Dans un univers en mouvement constant, le CEO doit être un « Chief Energy Officer ». Cela suppose de s’occuper non seulement de stratégie, mais aussi de la vision partagée, des valeurs, des principes de management. 

Les grands cabinets de la place n’offrent pas ces services ?

Dans les grands cabinets de conseil, même les plus seniors sont peu ou pas formés aux outils du coaching et de l’accompagnement des dirigeants. C’est d’ailleurs ce qui à mon avis explique le fort développement du coaching de dirigeants depuis 20 ou 30 ans.

Or c’est dans les mêmes moments charnières que les dirigeants et leurs équipes ont besoin d’un accompagnement dans la réflexion stratégique et dans leur fonctionnement collectif.

Les grands cabinets de conseil, qui l’ont bien compris, cherchent la réponse : certains font accompagner leurs seniors par des coaches qui leur transmettent des éléments de savoir-faire, d’autres investissent en croissance externe dans des cabinets spécialisés… mais l’intégration des deux approches ne peut se faire chez la même personne que si elle consacre un temps important à sa formation et à sa pratique, ce qui est difficile à réaliser dans le modèle économique des grands cabinets.

Pensez-vous occuper une niche dans le conseil en stratégie, ou plutôt incarner son futur ?

Ce qui est évident, c’est que la demande de coaching de dirigeants et d’équipes de direction ne fait que croître depuis une vingtaine d’années, qu’elle se diversifie, et qu’elle débouche sur une prise de conscience élargie des enjeux humains dans l’entreprise.

On voit que les grands cabinets de stratégie cherchent tous à intégrer cette dimension, comme je le disais plus tôt.
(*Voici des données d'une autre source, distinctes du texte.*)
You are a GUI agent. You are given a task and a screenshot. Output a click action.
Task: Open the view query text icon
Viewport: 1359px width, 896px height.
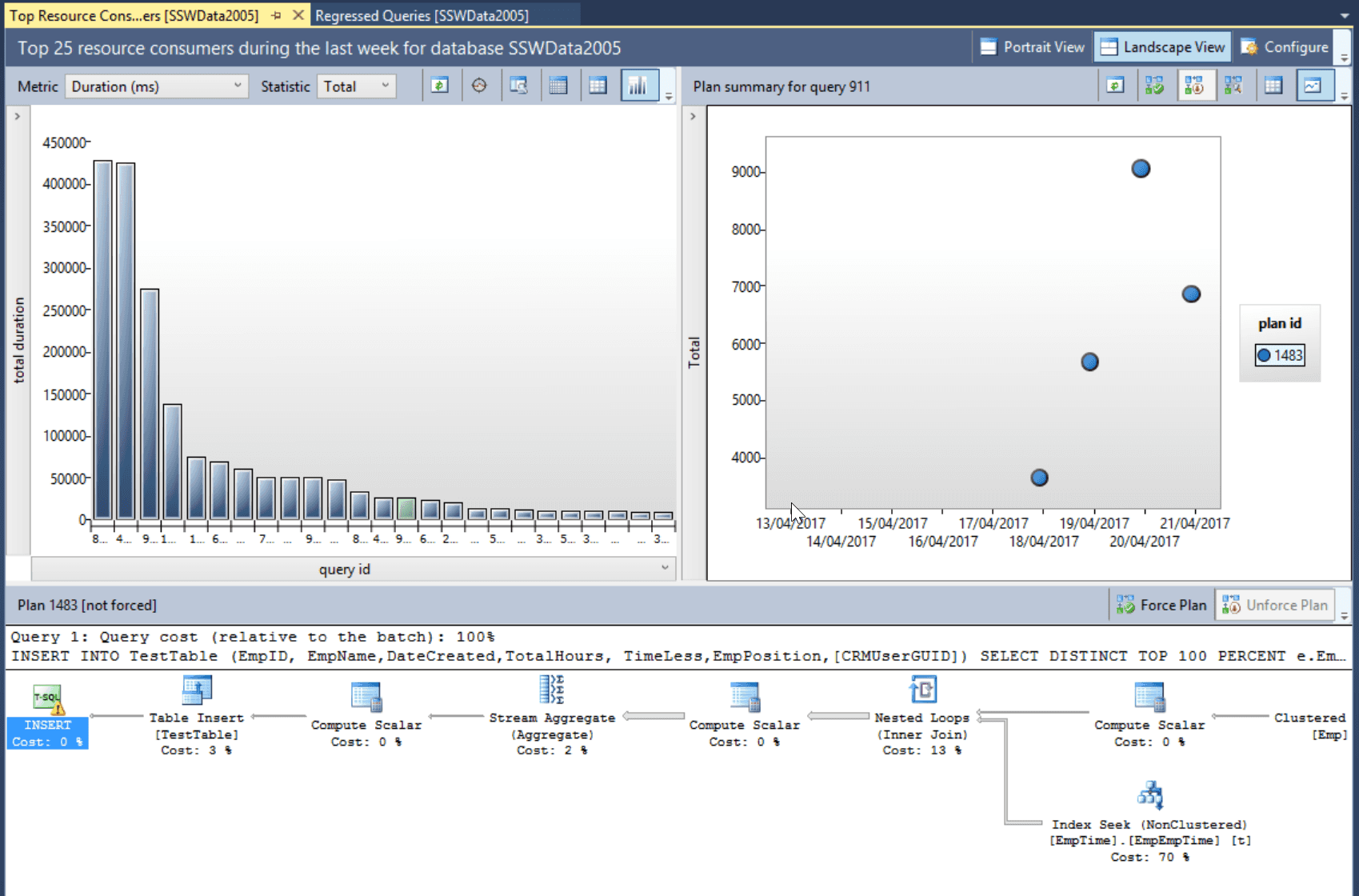[x=518, y=86]
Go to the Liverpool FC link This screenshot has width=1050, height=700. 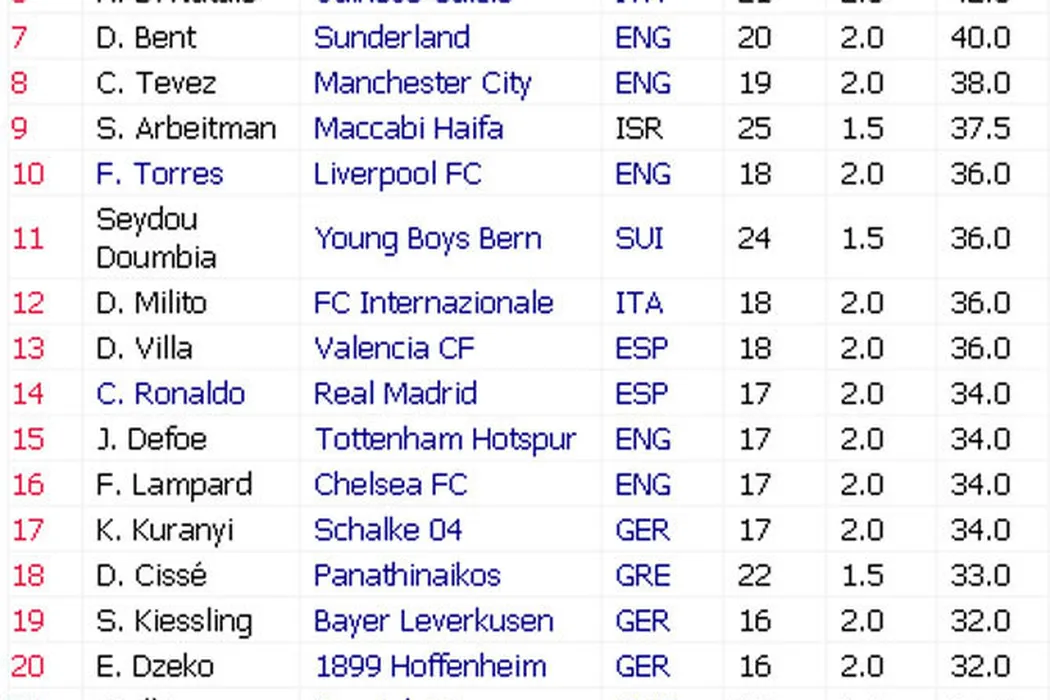(x=397, y=174)
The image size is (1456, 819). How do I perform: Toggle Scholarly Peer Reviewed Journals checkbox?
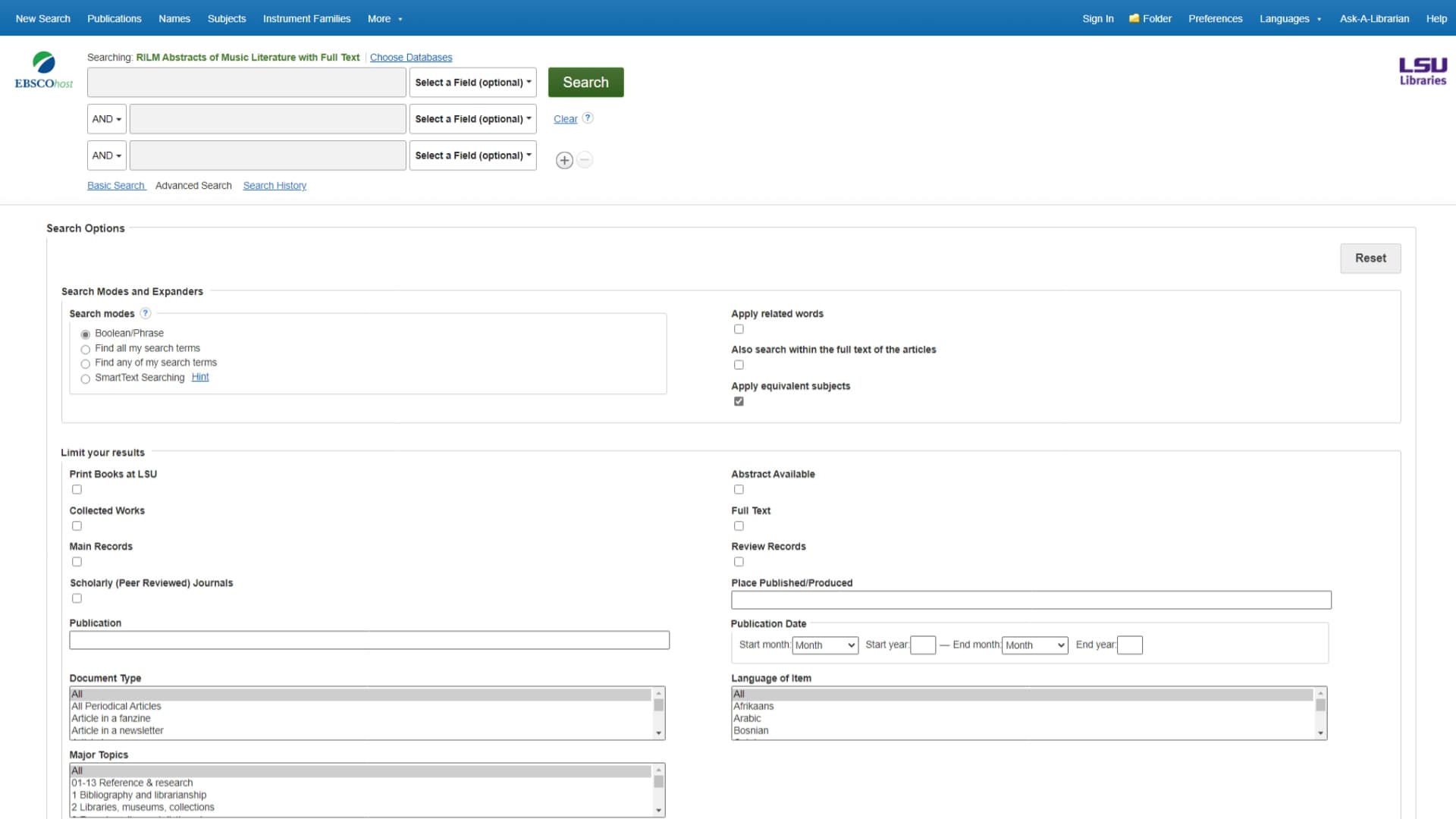coord(77,598)
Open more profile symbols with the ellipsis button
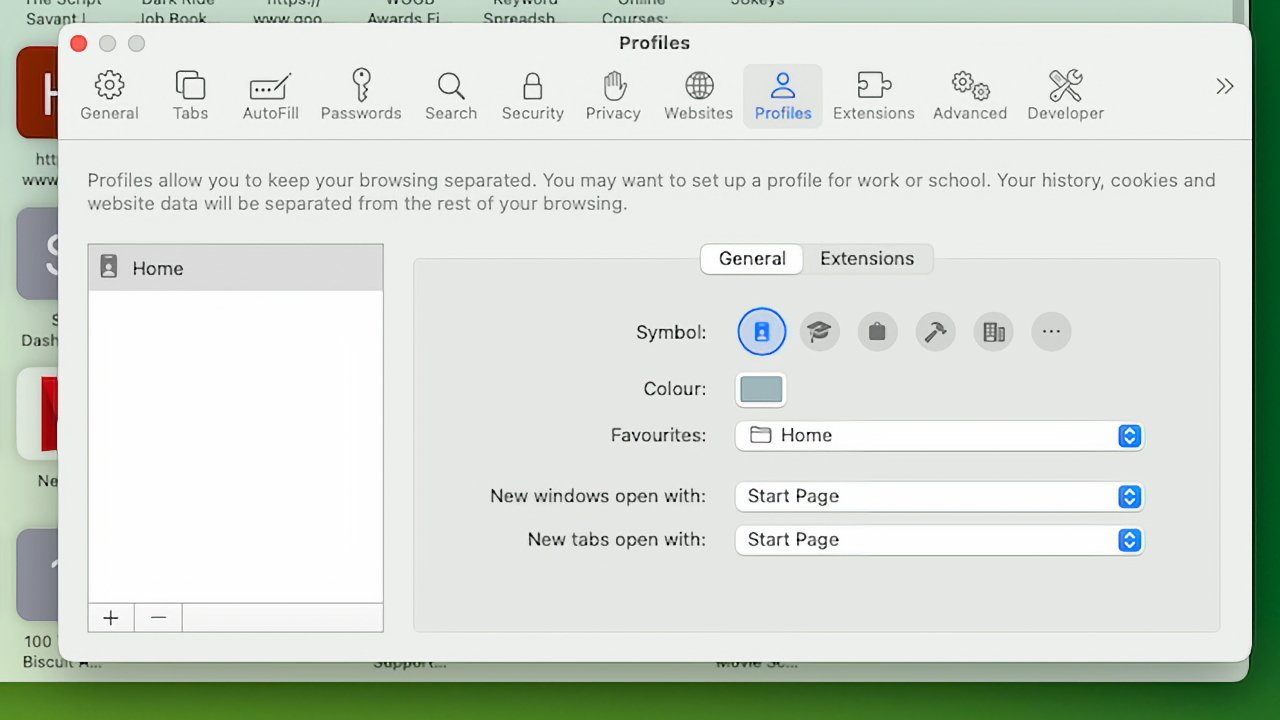Viewport: 1280px width, 720px height. coord(1051,331)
C’est vrai aussi de certains grands cabinets de recrutement de dirigeants, qui cherchent à se positionner sur l’accompagnement d’équipes dirigeantes avec des approches moins « normatives » que par le passé, et plus en lien avec la stratégie. Je vois aussi de plus en plus d’anciens dirigeants d’entreprise ou consultants qui choisissent de se tourner vers les métiers du coaching et du développement de l’intelligence collective. Il me semble que ce métier requiert d’établir avec les dirigeants de réelles relations de confiance, bâties sur l’intuitu personae.

La révolution numérique se traduit par la prise en charge des travaux répétitifs ou analytiques par des machines, et par la transparence de l’information. A mon avis, ces deux facteurs vont continuer à remettre en cause les paradigmes traditionnels du management, et à faire monter le besoin d’intelligence collective pour tous. Je crois donc que ce métier va continuer à se développer et se réinventer.